Banniere

Prévention ciblée auprès des communautés haïtienne et africaine

PRÉVENTION CIBLÉE AUPRÈS DES COMMUNAUTÉS
HAÏTIENNE ET AFRICAINES DE MONTRÉAL
Le 21 février 2010

Joseph Jean-Gilles, expert et pionnier de la lutte au VIH auprès des communautés haïtienne et africaines du Québec, est le directeur général du GAP-VIES, depuis plus d’une décennie.

Prévenir la propagation du VIH au sein de ces communautés n’est pas chose facile. Joseph souligne que le VIH reste un sujet tabou, tout comme la sexualité. Cependant, il dit voir une évolution intéressante des perceptions, car le niveau de connaissance des nouveaux immigrants quant aux voies de transmission et aux méthodes de prévention s’est accru, grâce notamment à la prévention et à la sensibilisation faites dans leur pays d’origine. Mais, certaines différences de comportements et de perceptions demeurent. Alors que les jeunes immigrants sont assez bien informés, notamment par le biais d’Internet, leurs aînés ont plus tendance à véhiculer les préjugés.

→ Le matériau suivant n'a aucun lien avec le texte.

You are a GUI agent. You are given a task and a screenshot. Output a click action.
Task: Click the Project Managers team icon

Ou encore, malgré qu’il n’y ait pas de différence du niveau de connaissances selon le sexe, à leur arrivée sur le sol québécois, les femmes cherchent à en savoir plus et le plus rapidement possible, car elles sont motivées par le désir de protéger leurs enfants et leurs proches. Il existe par ailleurs de nettes différences entre le niveau de connaissance des premiers immigrants et celui de leurs enfants et petits-enfants nés ici. En effet: « leur perception diffère de celle de leurs parents, car ces enfants ont été ou sont éduqués ici et aussi parce qu’ils fréquentent les mêmes réseaux que les Québécois de souche». Cependant, Joseph Jean-Gilles est inquiet: comme tous les jeunes québécois, « ils n’ont pas connu le sida. Ils n’ont pas développé de bonnes pratiques sécuritaires en matière de protection».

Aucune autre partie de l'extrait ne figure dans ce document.